If recent history is any guide, the story of Morrison and other children may prove influential to the Supreme Court. During oral arguments before the Supreme Court in 2013 on California’s Proposition 8, U.S. Associate Justice Anthony Kennedy cited a brief from the Family Equality Council, which posited 40,000 children in California were being raised in same-sex households.
“There is an immediate legal injury or legal — what could be a legal injury, and that’s the voice of these children,” Kennedy said.
On the other hand, U.S. Associate Justice Antonin Scalia was apparently unmoved by the idea of same-sex parents raising children, suggesting such a family structure may harm a child.
“There’s considerable disagreement among — among sociologists as to what the consequences of raising a child in a — in a single-sex family, whether that is harmful to the child or not,” Scalia said. “Some states do not — do not permit adoption by same-sex couples for that reason.”
But winning the day were the views of Kennedy, who made the harms the Defense of Marriage Act caused to children a major point in his decision overturning the law.
“It humiliates tens of thousands of children now being raised by same-sex couples,” Kennedy wrote. “The law in question makes it even more difficult for the children to understand the integrity and closeness of their own family and its concord with other families in their community and in their daily lives.”
Responding to Scalia’s assertion that studies are inconclusive on the matter, Kinsey Morrison said she doesn’t think any study calling her family structure into question would be accurate.

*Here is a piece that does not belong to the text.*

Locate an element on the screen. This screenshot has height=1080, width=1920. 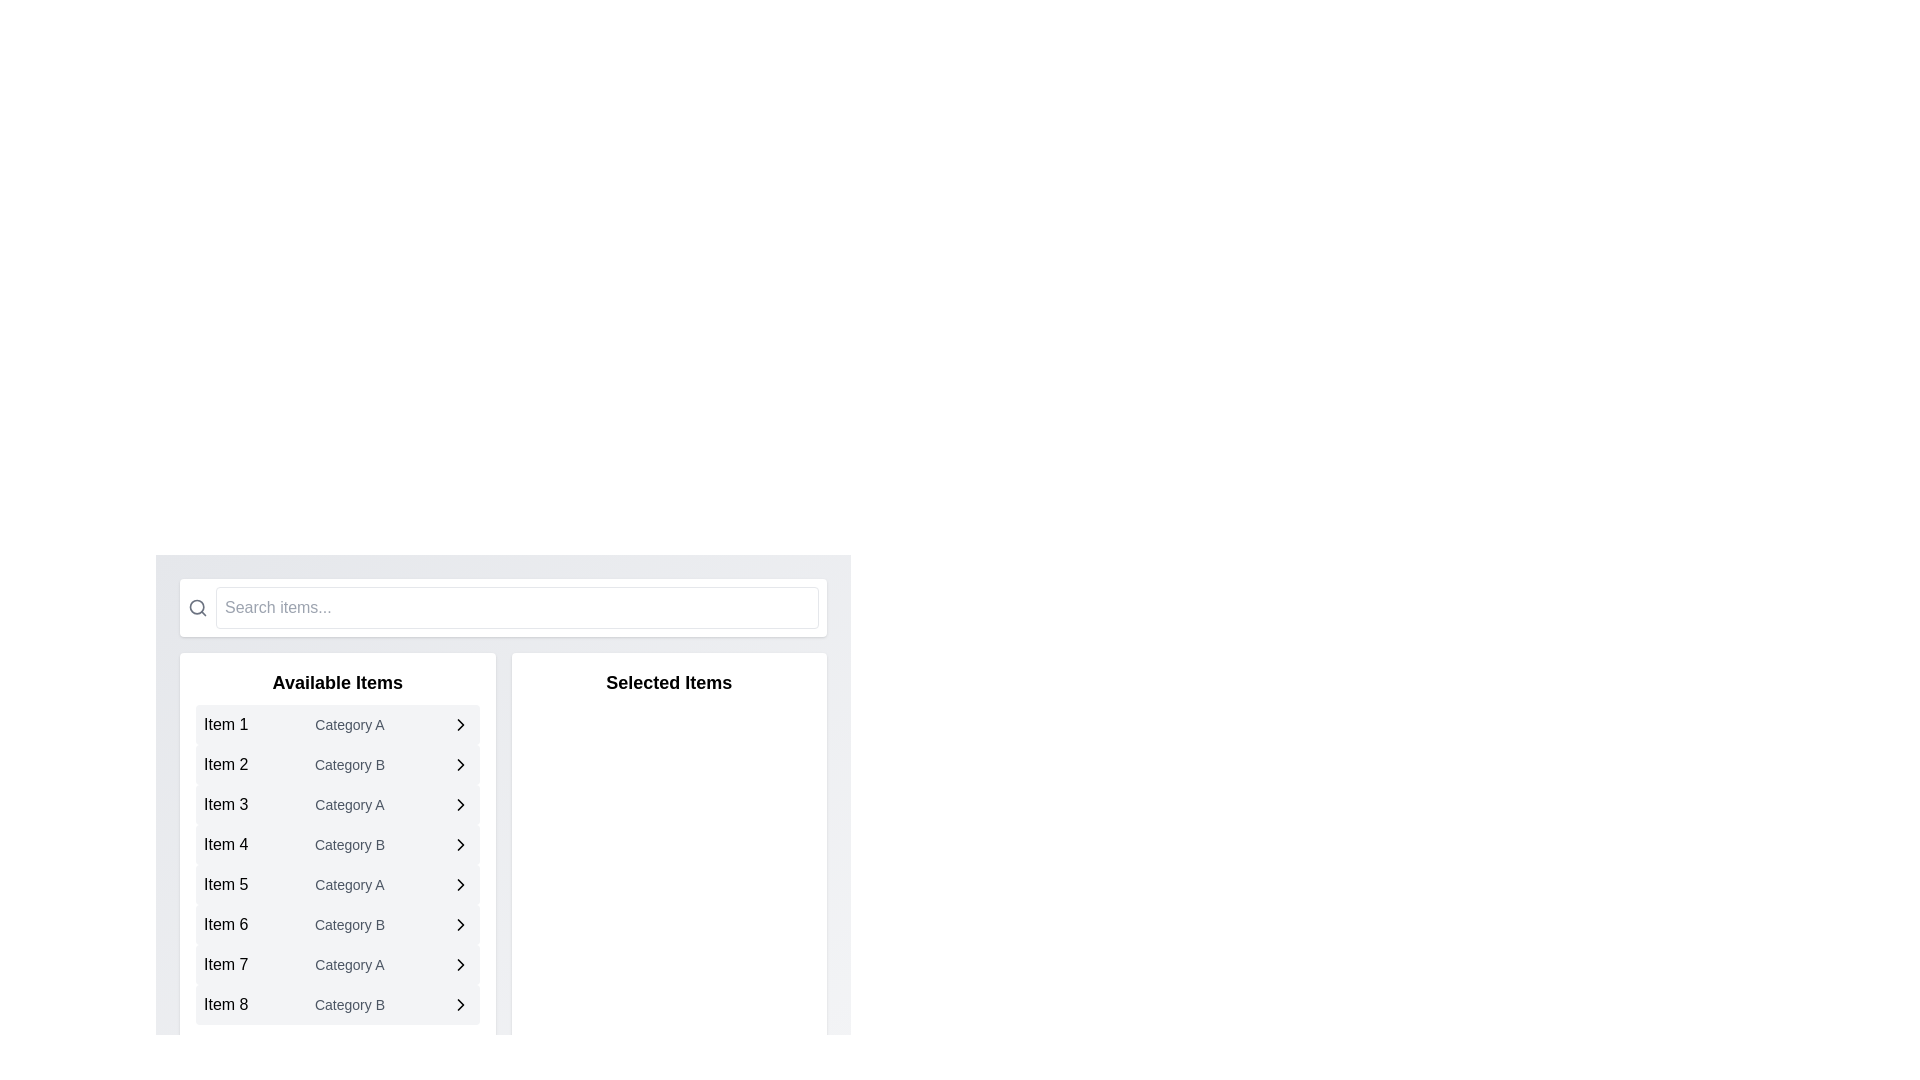
the chevron icon indicating action or navigation for 'Item 7 Category A' is located at coordinates (460, 963).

“I can’t imagine that to be true because, for one thing, my parents went for years through fertility treatment, and it cost thousands of dollars,” Kinsey Morrison said. “For some at least, there’s all different ways that LGBT families are created, but for my family, at least, it was so difficult to have kids and they wanted them so badly, and have been such incredible parents”
As subsequent cases seeking marriage rights for same-sex couples percolated through lower courts, additional briefs filed by the Family Equality Council continued to prove influential. U.S. Circuit Court Judge Richard Posner cited a brief from the organization in his decision striking down bans on same-sex marriage in Indiana and Wisconsin.
Emily Hecht-McGowan, director of public policy for the Family Equality Council, said her organization “never could have imagined the impact that this little brief would have had” on the conversation about marriage equality in the courts.
When the issue of marriage returns to the Supreme Court, Hecht-McGowan said she hopes the voices of children being raised in same-sex households will continue to prove influential.
“We really hope that the voices of these children will resonate with justices in a way that will move them to understand exactly what their lives are like,” Hecht-McGowan said. “We spent a long time debating the issue of marriage, and everybody talks about the welfare of children…but nobody’s ever actually asked those children about their experiences, and this brief gives that generation the ability to speak up. We have high hopes for our little brief.”